REQUIREMENTS
[1] Answer these from the hearing transcript, one per line:
(a) On what page of the exposure draft does customer contact specialist appear?
(b) What name is given to the proposed new classification?
(c) At what level would it sit after the correction, and why?
[2] Carry on the hearing transcript on call center trainers from the point where it stops.

DOCUMENT SEGMENT
MR BARLOW:  Customer contact specialist probably comes the closest, Commissioner, on page 37 of the exposure draft.

PN617      

THE COMMISSIONER:  Yes, correct.

PN618      

MR BARLOW:  (iii) there.

PN619      

THE COMMISSIONER:  Yes.

PN620      

MR BARLOW:  Or (ii):

PN621      

provides leadership as a coach, mentor or senior staff member.

PN622      

In some senses, some of the work that they would perform falls within that.  If then we turn to the customer contact team leader, which is (e)(i), they are:

PN623      

developing new criteria and procedures for performing current practices and providing leadership and guidance to others.

PN624      

What we're saying, Commissioner, is developing internal courses and delivering them is work contemplated by this award at probably customer contact team leader or more senior principal customer contact leader levels given their leadership function and their management functions, but in parts of the industry it is currently being delivered by a much more discrete and more junior type of employee, Commissioner, whose specialist role is essentially to do that work.   They don't contain management functions.  They don't have HR roles.  You know, they're in‑house trainers.

PN625      

It's our view, Commissioner, that they're not clearly captured in the Contract Call Centres Award currently and the work probably falls between customer contact specialist and customer contact team leader.  It's our submission that it is likely a lot of training is done by the customer contact team leader, but there are specialists who only do training and it's for that reason that we advanced the proposal that we have, which was to create a new classification called essentially customer contact trainer and put them in at team leader - I think it's a C6 level.  Let me just check that, Commissioner.

PN626      

Sorry, it's C7 level because of the cert IV that many of them hold to deliver this sort of training.  It's unclear to me at this stage - obviously our evidence might disclose this - whether it's a requirement to hold that cert IV, but it's certainly common in the members we've discussed this with, for them to hold that level of qualification.  That's what we're trying to achieve, Commissioner, and we have had some initial discussions with the AIG.

DATASET CONTENT

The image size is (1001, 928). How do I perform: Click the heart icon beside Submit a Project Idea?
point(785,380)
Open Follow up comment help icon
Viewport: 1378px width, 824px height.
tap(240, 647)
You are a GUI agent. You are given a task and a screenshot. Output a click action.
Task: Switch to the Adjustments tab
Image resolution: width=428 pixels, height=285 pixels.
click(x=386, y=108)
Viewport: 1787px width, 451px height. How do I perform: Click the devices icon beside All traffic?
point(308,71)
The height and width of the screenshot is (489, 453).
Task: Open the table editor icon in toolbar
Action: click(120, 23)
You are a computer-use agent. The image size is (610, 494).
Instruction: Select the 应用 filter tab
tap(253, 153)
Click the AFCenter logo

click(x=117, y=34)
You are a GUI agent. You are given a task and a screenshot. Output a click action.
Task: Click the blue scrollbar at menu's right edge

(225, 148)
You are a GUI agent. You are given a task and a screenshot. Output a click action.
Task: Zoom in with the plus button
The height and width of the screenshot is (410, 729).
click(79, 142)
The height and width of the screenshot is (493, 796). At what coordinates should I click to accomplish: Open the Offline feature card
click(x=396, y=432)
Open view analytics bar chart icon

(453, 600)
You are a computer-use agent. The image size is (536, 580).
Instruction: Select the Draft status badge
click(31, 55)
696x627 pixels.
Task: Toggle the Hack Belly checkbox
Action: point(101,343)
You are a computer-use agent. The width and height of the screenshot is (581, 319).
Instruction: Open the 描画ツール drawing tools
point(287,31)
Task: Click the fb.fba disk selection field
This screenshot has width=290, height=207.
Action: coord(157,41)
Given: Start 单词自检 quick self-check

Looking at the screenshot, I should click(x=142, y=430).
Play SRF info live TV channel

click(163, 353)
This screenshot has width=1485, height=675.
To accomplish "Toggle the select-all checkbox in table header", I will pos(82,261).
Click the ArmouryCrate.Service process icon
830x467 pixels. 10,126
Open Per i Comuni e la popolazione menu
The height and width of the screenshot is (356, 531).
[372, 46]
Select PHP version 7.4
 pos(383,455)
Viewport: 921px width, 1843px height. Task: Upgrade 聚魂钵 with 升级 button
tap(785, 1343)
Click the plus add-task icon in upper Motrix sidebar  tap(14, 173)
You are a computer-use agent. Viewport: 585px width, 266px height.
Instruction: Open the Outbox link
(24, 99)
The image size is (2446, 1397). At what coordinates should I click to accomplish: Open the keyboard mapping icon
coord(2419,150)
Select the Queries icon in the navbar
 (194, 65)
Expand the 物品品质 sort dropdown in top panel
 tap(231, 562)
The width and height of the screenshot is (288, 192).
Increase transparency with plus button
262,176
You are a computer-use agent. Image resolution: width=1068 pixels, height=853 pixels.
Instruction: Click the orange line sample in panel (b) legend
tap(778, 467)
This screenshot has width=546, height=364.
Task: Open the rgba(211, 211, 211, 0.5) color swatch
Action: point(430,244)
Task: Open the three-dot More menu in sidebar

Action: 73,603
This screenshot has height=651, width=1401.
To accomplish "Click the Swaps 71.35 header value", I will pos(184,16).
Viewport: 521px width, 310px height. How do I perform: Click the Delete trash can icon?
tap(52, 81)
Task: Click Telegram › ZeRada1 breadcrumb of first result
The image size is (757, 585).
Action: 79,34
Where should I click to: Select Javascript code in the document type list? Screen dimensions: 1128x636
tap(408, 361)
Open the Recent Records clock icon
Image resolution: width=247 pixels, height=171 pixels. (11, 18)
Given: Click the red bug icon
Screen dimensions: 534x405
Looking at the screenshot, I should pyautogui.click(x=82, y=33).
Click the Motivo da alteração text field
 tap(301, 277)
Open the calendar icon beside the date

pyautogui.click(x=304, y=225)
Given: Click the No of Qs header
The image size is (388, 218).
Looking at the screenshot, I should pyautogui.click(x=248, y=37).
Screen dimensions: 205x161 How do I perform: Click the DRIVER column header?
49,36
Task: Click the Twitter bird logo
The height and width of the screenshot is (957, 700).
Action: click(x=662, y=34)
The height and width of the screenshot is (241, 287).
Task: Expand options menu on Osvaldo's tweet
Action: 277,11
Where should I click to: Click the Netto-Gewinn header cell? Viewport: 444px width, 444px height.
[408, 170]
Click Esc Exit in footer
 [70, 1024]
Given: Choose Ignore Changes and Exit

EXPECTED ANSWERS
[1]
(a) Page 37.
(b) Customer contact trainer.
(c) C7, because of the cert IV that many of these trainers hold to deliver the training.

[2]
PN627      

I may very well turn over to my colleague, Mr Ferguson, to report on those, but I just wanted to give you a flavour of what we're trying to do here which is, in our view, we're not trying to rope in employees who are not traditionally award‑covered or work that is not traditionally award‑covered, Commissioner.  I think the sort of work is contemplated by the current classification structure.  Obviously the pre‑reform award was made in 2000.  This discrete type of work has emerged and increasingly has emerged.

PN628      

THE COMMISSIONER:  Yes.

PN629      

MR BARLOW:  Many of the trainers would be former or more senior customer contact officers before they become trainers.  Maybe I will turn over to my colleague.

PN630      

MR FERGUSON:  As the union has indicated, we have had some discussions which actually have been helpful in explaining at least what the union's concern is and the way they perceive this work to be undertaken, and who they perceive is undertaking the work.  I have had some initial discussions with a colleague who looks after this - or works with the members in this sector more often than I do.

PN631      

There probably is some utility in that person having some more discussions with our members about this proposal to see whether it's something that could be agreed or at least we could have a level of agreement about things such as where in the structure these people should sit.

PN632      

THE COMMISSIONER:  Yes.

PN633      

MR FERGUSON:  Initially I must say my colleague had some reservations about the proposition that the people performing these duties are always people that should probably be award‑covered.  There was a view that some of these tasks were undertaken by people that might sit more readily in the sort of HR section of some of these organisations, but that was very much a preliminary view.

PN634      

I think where we're at in terms of advancing the matter is that there probably is some merit in us being given a bit of a meaningful period of time to see if we can get any further clarity around what's happening amongst the membership.  I'm not sure how widespread this change in practice is, but a period of time to continue those discussions and then there may well be utility in either further discussions with the union, you know, under the auspices of the Commission or independently, but we probably should make that decision once we've just done some more of our own inquiries in light of the helpful discussions we have had with the union.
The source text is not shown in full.